Human Rights Watch hat einen Bericht über die exzessive Gewalt iranischer Sicherheitskräfte in der kurdischen Provinzhauptstadt Sine (Sanandadsch) vorgelegt. In dem am Mittwoch veröffentlichten Bericht wird festgehalten, dass sowohl die seit September stattfindenden Straßenproteste als auch die brutale Reaktion des iranischen Regimes „die langjährige Unterdrückung der kulturellen und politischen Freiheiten des kurdischen Volkes durch die Regierung widerspiegeln“.
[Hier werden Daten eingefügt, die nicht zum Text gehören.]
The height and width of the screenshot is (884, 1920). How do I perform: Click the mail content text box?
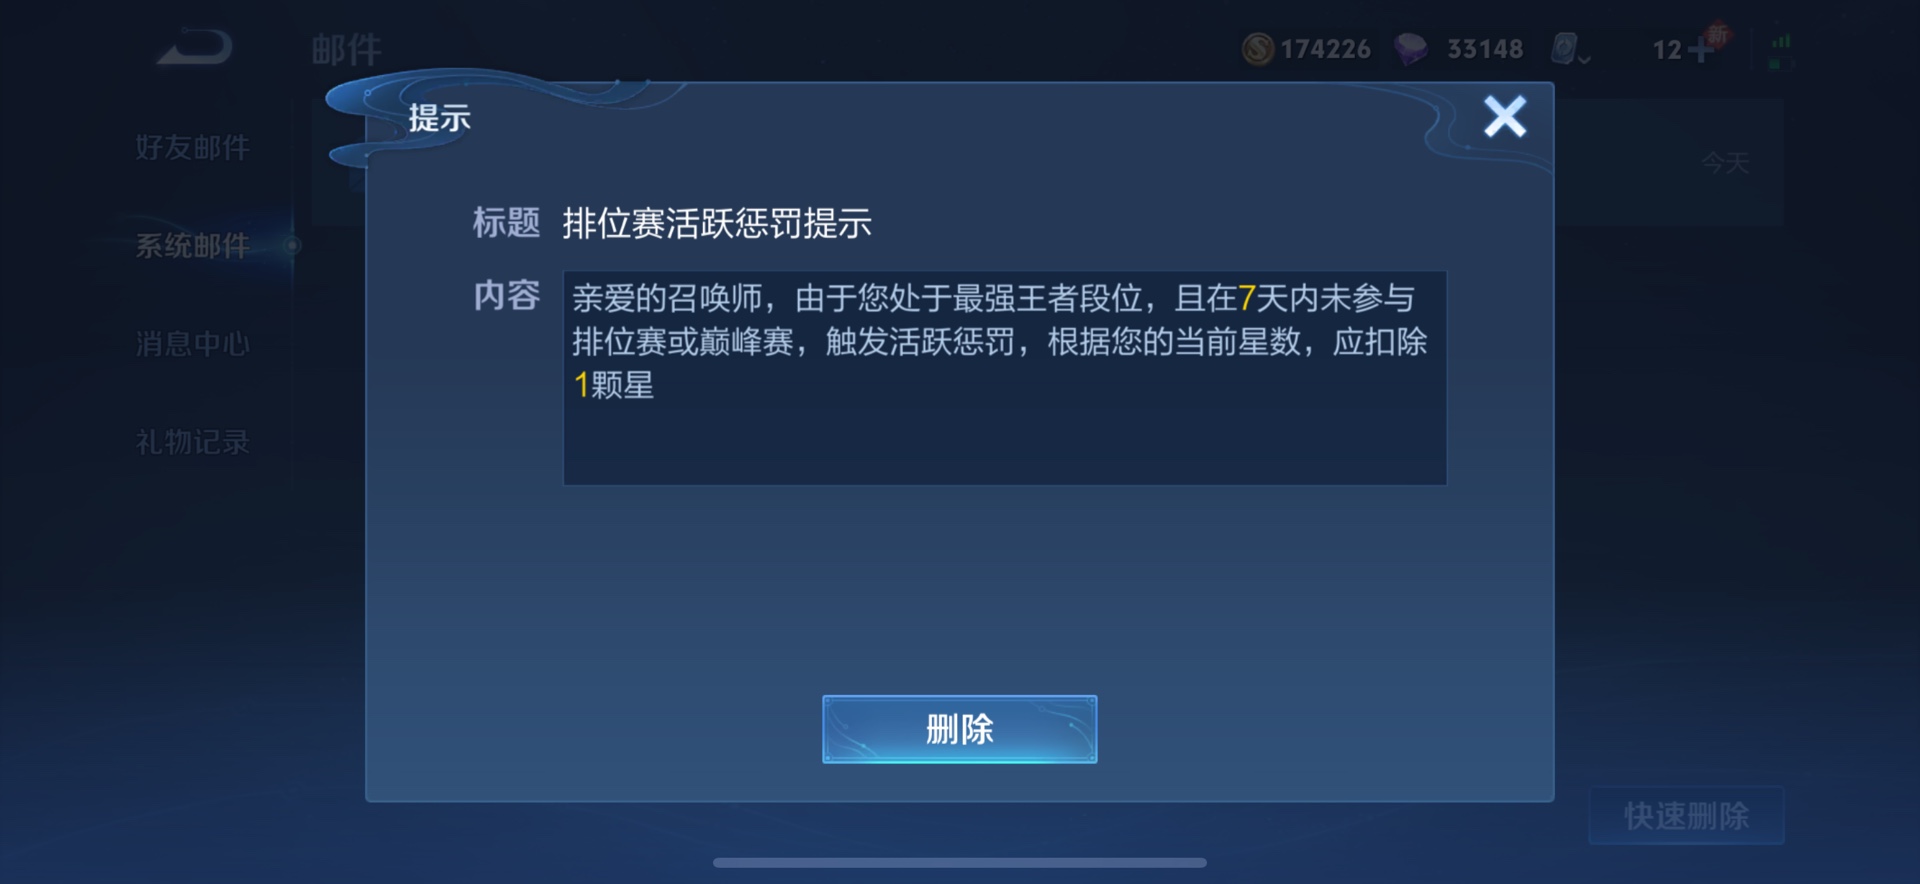1004,378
„Die iranischen Behörden haben seit September alarmierende Gewalt gegen Demonstrant:innen in Sanandadsch entfesselt", so Tara Sepehri Far, Iran-Expertin bei Human Rights Watch. Die Menschenrechtsorganisation fordert die neu eingerichtete Untersuchungskommission der Vereinten Nationen für den Iran auf, „diese schwerwiegenden Übergriffe als Teil ihrer umfassenderen Berichterstattung über die Menschenrechtsverletzungen der iranischen Regierung gegen weitgehend friedliche Demonstranten im ganzen Land“ zu untersuchen.
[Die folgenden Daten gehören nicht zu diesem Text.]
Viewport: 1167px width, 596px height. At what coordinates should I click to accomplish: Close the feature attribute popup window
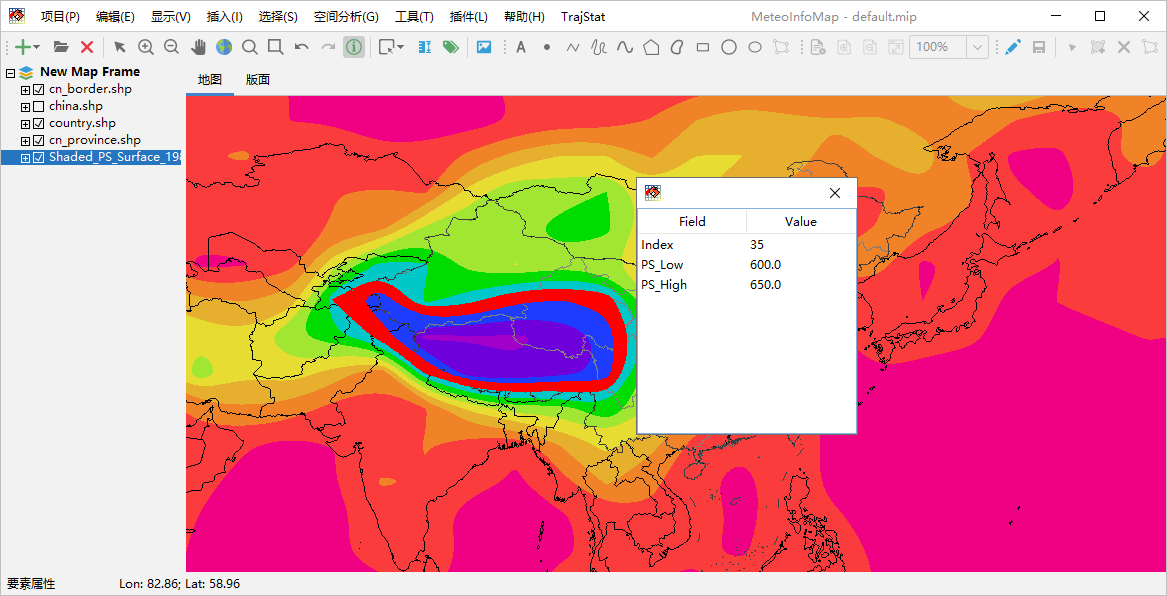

„Übermäßige und ungesetzliche tödliche Gewaltanwendung“
Für den Bericht hat Human Rights Watch 14 Gewaltopfer und Zeug:innen in Sine befragt, darunter drei ehemalige Gefangene und drei Familienangehörige von Inhaftierten, sowie Videos und Fotos analysiert. „Die iranischen Sicherheitskräfte gingen im September, Oktober und November in Sanandadsch unter Verletzung der internationalen Menschenrechtsnormen mit übermäßiger und tödlicher Gewalt gegen Regierungsgegner und andere Personen vor. Besonders gewaltsam wurde am 8. Oktober und am 17. November vorgegangen. Die Sicherheitskräfte setzten Schrotflinten und Sturmgewehre mit Kalaschnikow-Muster ein und feuerten mit scharfer Munition, Schrot und Tränengas auf die Demonstranten. Sie feuerten auch Tränengas in Häuser und zerstörten Privateigentum. Ein Beamter in Zivilkleidung feuerte mit einem Sturmgewehr auf Wohnungen“, heißt es in dem Bericht. Am 8. Oktober und am 17. November seien mindestens sechs Menschen von Sicherheitskräften getötet worden.
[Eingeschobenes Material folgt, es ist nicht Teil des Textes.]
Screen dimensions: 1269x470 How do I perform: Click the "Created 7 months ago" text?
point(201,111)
Misshandlung von Gefangenen
Human Rights Watch dokumentiert in dem Bericht schwerwiegende Übergriffe gegen Inhaftierte, darunter auch Frauen und Kinder. Zu den Verstößen gehörten willkürliche Verhaftungen, die Verweigerung medizinischer Versorgung sowie Folter und andere Misshandlungen, darunter Drohungen, Schläge, sexuelle Belästigung und Übergriffe. Die Behörden versäumten es routinemäßig, die Familien über die Umstände und den Verbleib der inhaftierten Personen zu informieren.
Zwei Frauen, die während der ersten Protestwoche im September gemeinsam verhaftet wurden, gaben an, dass die Sicherheitskräfte sie während der Verhaftung und auf dem Polizeirevier geschlagen, sexuell belästigt und mit Vergewaltigung bedroht hätten. Ein Familienmitglied eines 17-jährigen Mädchens, das im Oktober verhaftet wurde, sagte, die Polizei habe ihr mit sexuellen Übergriffen gedroht und sie auf der Polizeiwache sexuell belästigt. Eine der Frauen berichtete, dass ein Sicherheitsbeamter sie bei ihrer Festnahme im September an den Hals schlug, sie zu Boden warf und an den Haaren zog, bevor sechs oder sieben Beamte sie schlugen. Einer trat und schlug sie dann mit einem Schlagstock, während er sie in ein Auto zwang. Sie sagte, sie habe innere Blutungen und Knochenbrüche erlitten.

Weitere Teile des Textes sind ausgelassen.